-- WHAT YOU WILL DO --
Copy exactly, beginning with the line holding "This screenshot has height=149, width=251." and ending with the final line of the data beneath this task; copy nothing else, and leave out every picture.
*****
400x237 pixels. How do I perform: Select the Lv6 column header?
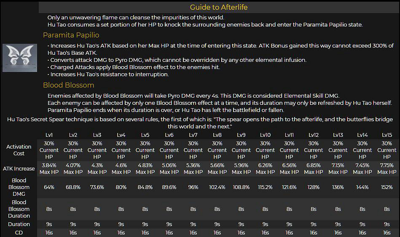click(169, 135)
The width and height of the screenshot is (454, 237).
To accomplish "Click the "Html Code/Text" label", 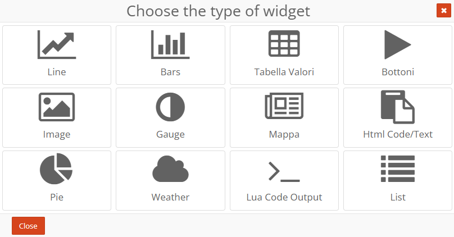I will click(398, 135).
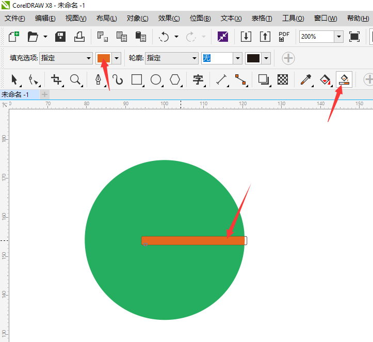Add a new document tab
This screenshot has height=342, width=373.
44,95
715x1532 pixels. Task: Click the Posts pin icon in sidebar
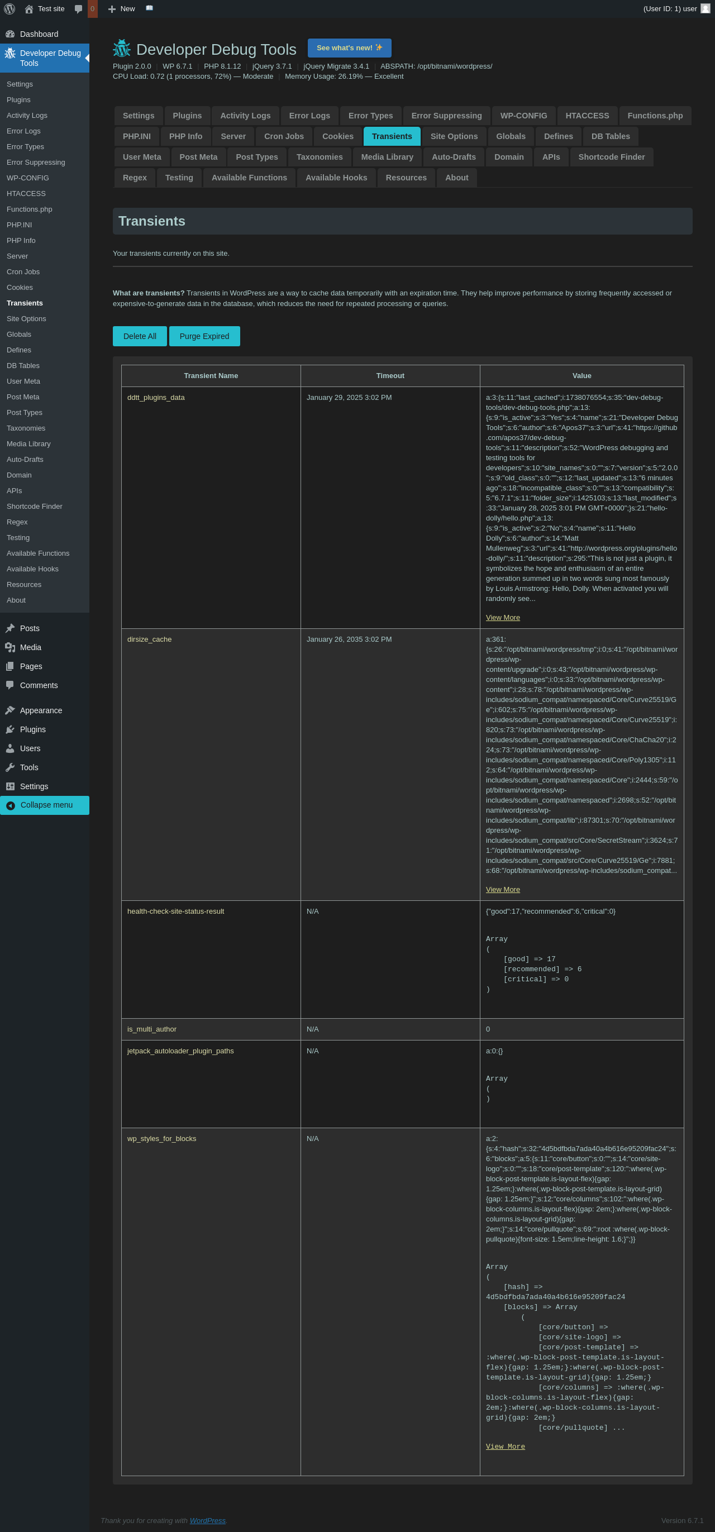pos(10,629)
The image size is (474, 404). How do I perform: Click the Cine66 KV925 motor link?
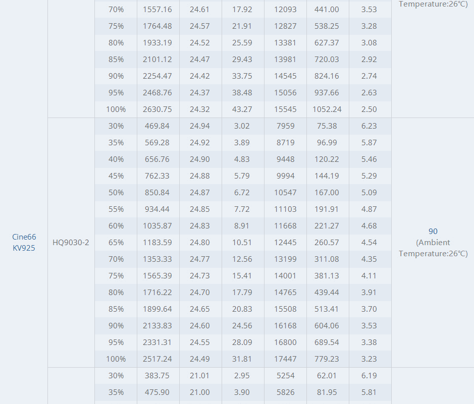tap(24, 242)
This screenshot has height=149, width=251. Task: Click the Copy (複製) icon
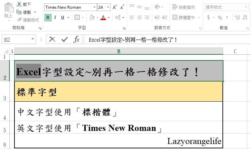coord(19,12)
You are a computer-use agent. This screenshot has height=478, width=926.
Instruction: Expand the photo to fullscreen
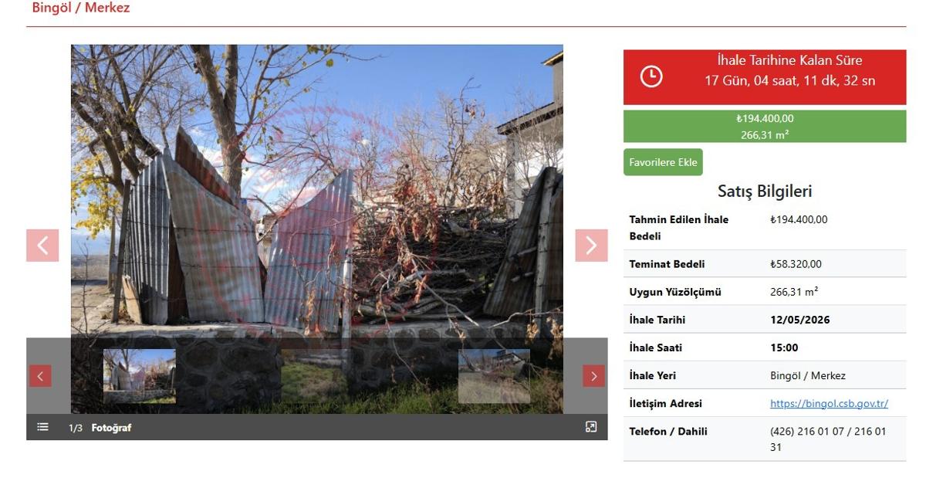click(x=591, y=427)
*****
-- OUTPUT --
This screenshot has height=149, width=251. Task: Click the Copy (複製) icon
coord(19,12)
You are a computer-use agent. This screenshot has height=478, width=926.
Instruction: Expand the photo to fullscreen
click(x=591, y=427)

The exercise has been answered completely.